あの日のあの娘がどこの誰だかわからないから、オレはソレを初恋と認めたのに
迂闊にも、そうだオレは迂闊にも、あの時オレ自身が発した言葉の意味を取り違えたりするもんだから、こんなややこしい思いに息も絶え絶え身もだえするはめになったのだ。
――バイバイおねえちゃん――
まさかそれが本物の”お姉ちゃん”を指示するなどと誰が思うか。
だってオレにはれっきとした実在の姉がいるし、いるからには自他共にシスコンであると認めるところのオレは、その残り香をたらふく吸って生きているわけで、
存分に、それもふんだんにお姉ちゃん成分を享受し倒してお腹いっぱい。おっぱいいっぱい。まさかいまさら増えるなんてーのは
「お釈迦様でも予想できねー……」
もうすぐくだんの鼓子姉ちゃんが風呂からあがる。すると本物の方の桃葉姉ちゃんが仕事から帰ってきて、ただいまもいわずに脱衣所に特攻。
チャリンコ通勤でパンパンになったふくらはぎを揉み解し、熱気たっぷりのストッキングを脱ぎ落としてうがいに洗顔、する頃には実は本物であったと判明したところの鼓子姉ちゃんがリビングに入ってきて、
本物の方の桃葉姉ちゃんのために、すわお手伝いと濡れた髪を肩のタオルで拭いながら味噌汁を温めなおすのであるが、その時客観的にはテレビを見ているように映るはずのオレの背後を、シャツとぱんつでいったりきたりするからたまらない。
「ゆきひこはテレビがスキナノ?」
という時の本物になった方の鼓子姉ちゃんは、ひきとられたばかりの子犬みたいな純真さで首をちょこりとかしげるのだが、まさかオレがテレビを見ている時はアナタの乳首に恋焦がれている時ですなどというわけにもいかないから、
「ははは、そうだよ。今この国ではこのタレントさんがトレンディなんだよ」
と、その人生の大部分を赤道直下の多島国で暮らしたこの人に教えてあげるのである。
風もないのに流れる金色の髪。鼻先で果物をぎゅーってやられたみたいに甘ったるい、南国の香り。

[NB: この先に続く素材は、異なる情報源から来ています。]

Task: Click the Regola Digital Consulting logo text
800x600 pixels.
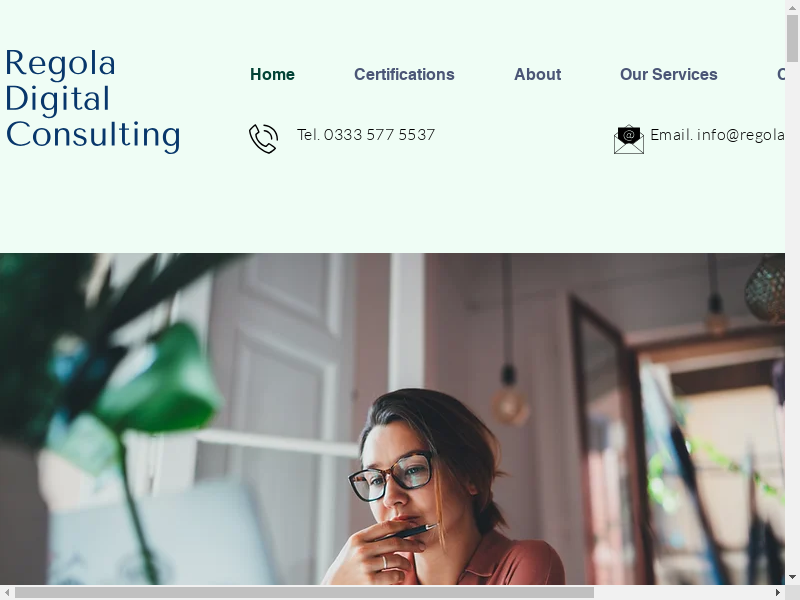Action: [92, 99]
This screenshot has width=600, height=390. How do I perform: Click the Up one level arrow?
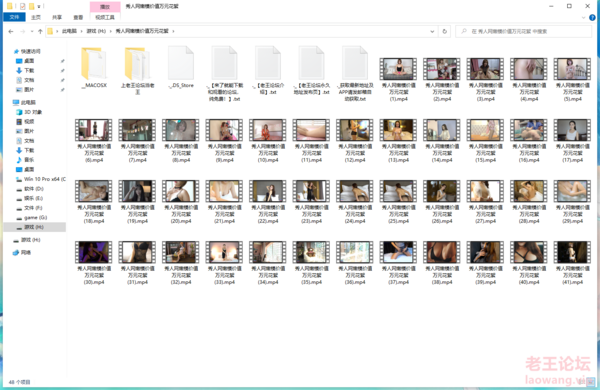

今一つ鼓子姉ちゃんがオレの実姉だと認めがたいのは、無垢すぎて罪なこの髪だ。
さらっさら。ちょびっとだけ、本当にいじらしい程度に肩口でゆるく癖がついた黄金、こんなもの、ハゲが多勢を締める父方の遺伝子が、率先して集団自決しなければ生まれるべくもない、奇跡。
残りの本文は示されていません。